Appointing Pence, who infamously bungled his state’s AIDS crisis, is only going to make the numbers games worse (like most White House appointments so far, including the newly appointed CDC head infamous for believing a virus is God’s punishment).

In Seattle, a hot spot of the virus where a dozen people already have died, only about 100 tests were done across an area with greater than 3 million people.

It’s truly bizarre to run America completely blind like this, unless you think back to how badly President Reagan infamously intentionally delayed and suppressed national virus numbers and response while thousands were dying.

To be clear, scientists today refer to the COVID-19 a cross between AIDS and SARS. That makes it especially important to reflect on an American President in the 1980s who intentionally hamstrung the CDC and blocked scientific response to AIDS.

I’ve written about this before, in context of the “executive privilege” stain from anti-science extremists in American politics (including present Supreme Court Justice Roberts, adviser to Reagan during the AIDS crisis):

One of the most prominent stains on the…Reagan administration was its response, or lack of response, to the AIDS crisis as it began to ravage American cities in the early and mid-1980s.

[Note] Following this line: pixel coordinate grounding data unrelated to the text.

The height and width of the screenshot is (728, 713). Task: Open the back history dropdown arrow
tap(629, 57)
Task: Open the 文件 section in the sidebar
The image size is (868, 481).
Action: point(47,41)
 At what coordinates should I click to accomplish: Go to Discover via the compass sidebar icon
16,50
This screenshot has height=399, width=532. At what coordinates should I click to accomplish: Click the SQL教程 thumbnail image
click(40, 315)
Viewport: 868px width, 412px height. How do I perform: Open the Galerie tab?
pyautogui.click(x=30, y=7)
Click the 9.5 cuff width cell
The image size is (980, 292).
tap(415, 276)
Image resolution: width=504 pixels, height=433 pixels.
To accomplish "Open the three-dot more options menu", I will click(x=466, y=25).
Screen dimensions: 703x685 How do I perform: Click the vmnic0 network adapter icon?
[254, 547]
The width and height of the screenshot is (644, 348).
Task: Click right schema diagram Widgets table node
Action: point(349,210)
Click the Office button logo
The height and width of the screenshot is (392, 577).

President Reagan famously…didn’t himself publicly mention AIDS until [Sept 17th] 1985, when more than 5,000 people, most of them gay men, had already been killed by the disease.

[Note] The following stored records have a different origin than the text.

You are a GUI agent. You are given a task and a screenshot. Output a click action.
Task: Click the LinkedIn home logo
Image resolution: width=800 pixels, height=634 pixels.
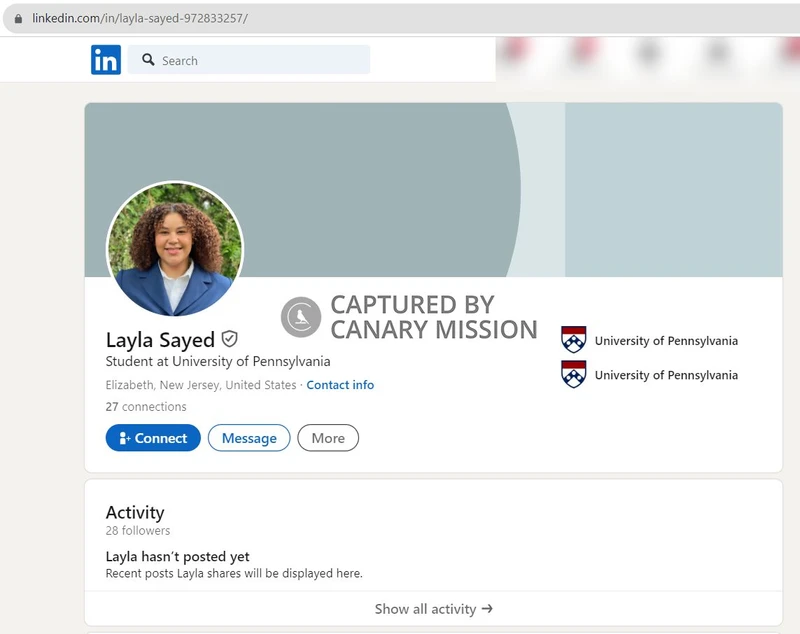coord(106,60)
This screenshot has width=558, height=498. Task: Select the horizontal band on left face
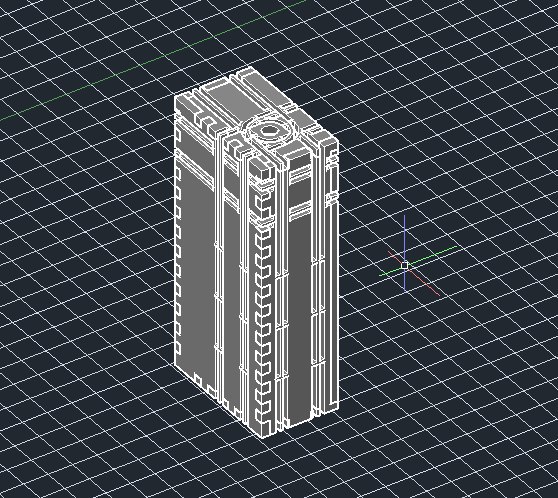click(x=195, y=169)
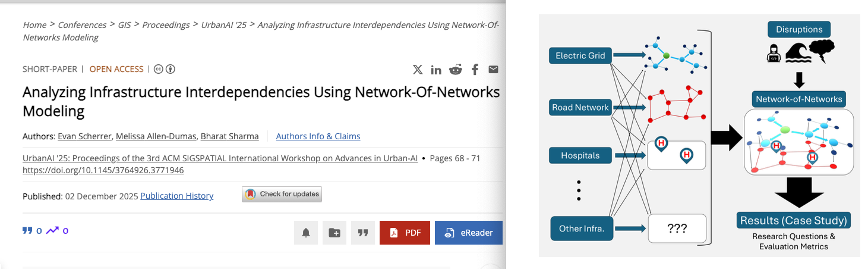Image resolution: width=868 pixels, height=269 pixels.
Task: Add article to binder folder icon
Action: pyautogui.click(x=334, y=233)
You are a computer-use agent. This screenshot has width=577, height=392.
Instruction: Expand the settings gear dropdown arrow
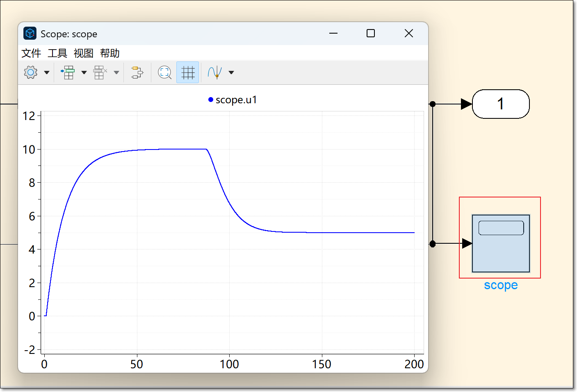(47, 73)
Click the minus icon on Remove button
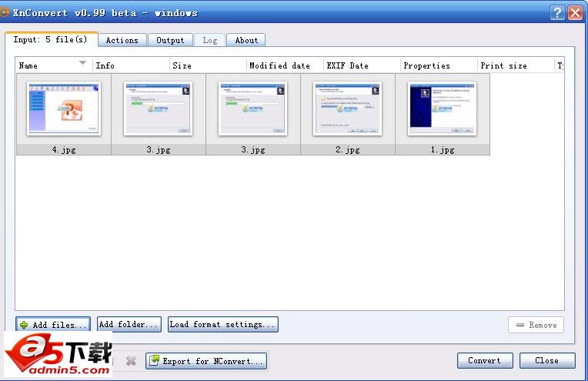The image size is (588, 381). pos(520,326)
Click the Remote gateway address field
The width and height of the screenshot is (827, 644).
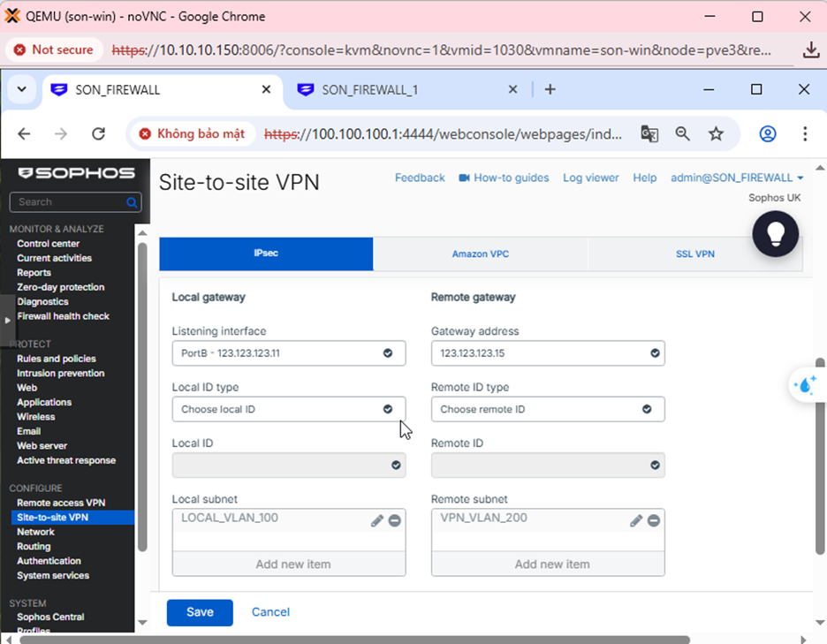coord(539,353)
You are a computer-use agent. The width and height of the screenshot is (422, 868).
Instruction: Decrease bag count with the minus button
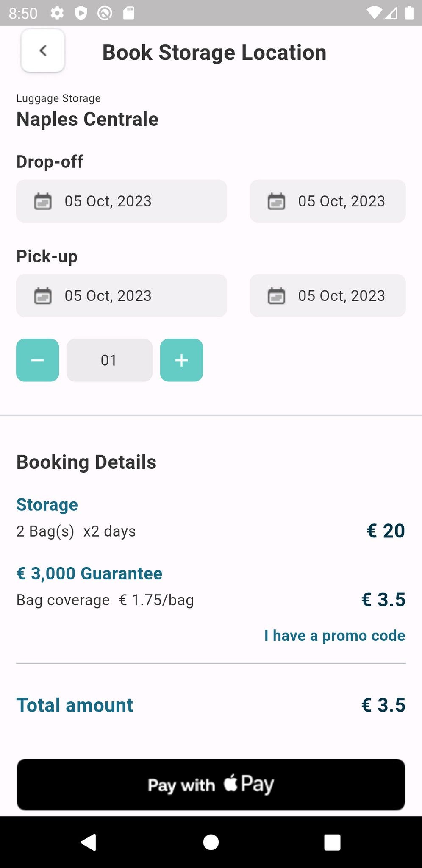click(x=37, y=360)
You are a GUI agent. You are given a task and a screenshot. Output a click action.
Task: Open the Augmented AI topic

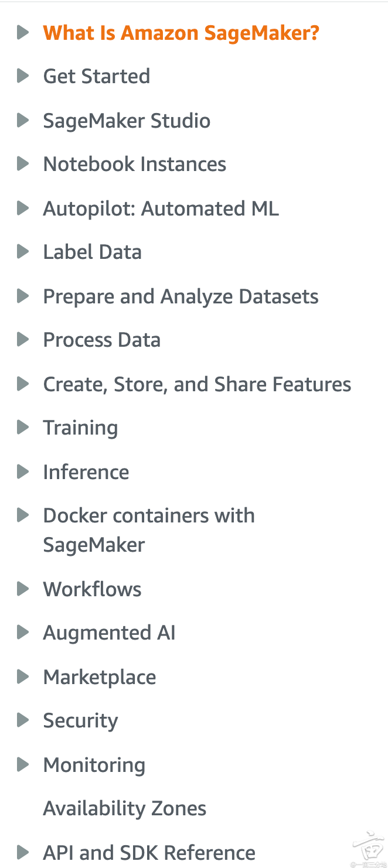click(109, 633)
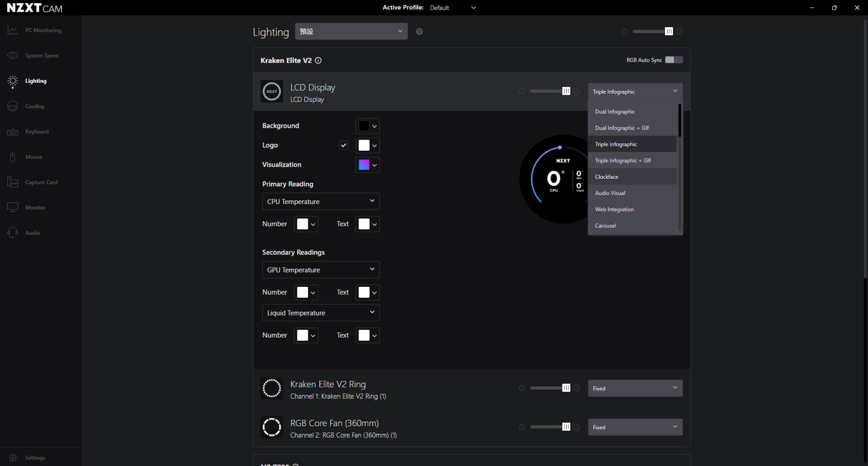Open Settings at the sidebar bottom

(x=35, y=458)
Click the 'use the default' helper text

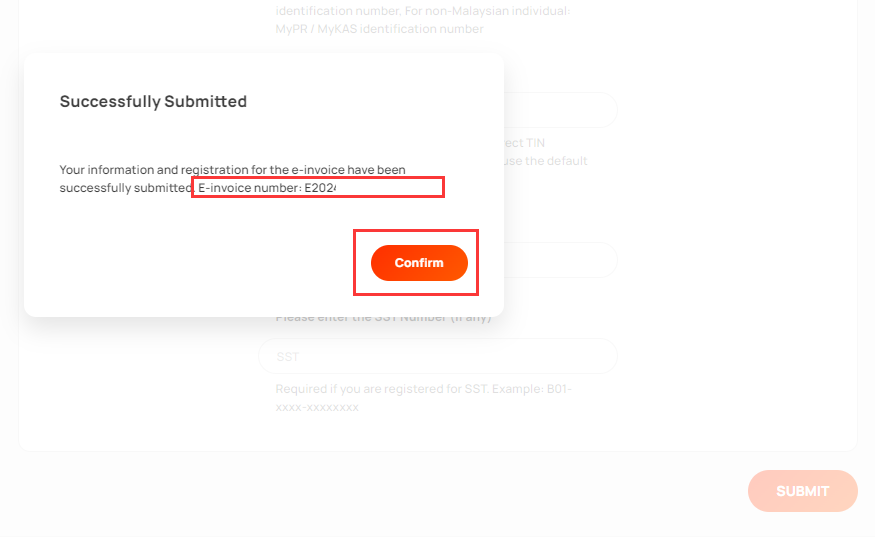tap(546, 161)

Reagan’s first public address on the subject came even later, captured in a story about the White House turning down pleas for help from political backers with the virus.

President Reagan did not give his first major public address on the disease until …May 31, 1987 — well after the number of AIDS deaths in the United States topped 25,000.

Italy, with its high fatality numbers serves for most countries as a foreshadowing of what’s to come with COVID-19. That country is now predicting 18,000 people hospitalized in Lombardy region in a few weeks, of which they expect 3,000 will require intensive care (that’s 10 times Italy’s current capacity).

Diffusion of SARS-CoV-2 (COVID-19) in Italy. Source data: https://github.com/pcm-dpc/COVID-19

However, Ronald Reagan and Justice Roberts perhaps are an even better foreshadowing of what’s to come with COVID-19 in terms of America’s lack of transparency and overly political approach to healthcare, downplaying fatalities or even ignoring them altogether.

In the early stages of the AIDS virus thousands were dead and yet the Reagan Administration sat opaquely disbelieving, refusing to give scientists a voice and devaluing American lives. Cooking the numbers during that crisis quickly resulted in high fatality rates into the tens of thousands, with nearly 700,000 Americans in total killed since the virus was first reported.

The very telling history of virus response in America is captured especially well by the documentary “When AIDS Was Funny

A modern element of this can be found in the ugly section following the “At Harvard forum, three who know warn of ‘most daunting virus’ in half a century” story, where you will find comments like…

  • “…these ‘experts’ have no real evidence that what they say is true…”
  • “I support any disease that thins out the heard. Especially liberals and filthy Democrats.”
  • “I am sorry but all you Democrats and socialists will rot slowly as the disease consumes you then its time for the eternal lake of fire.”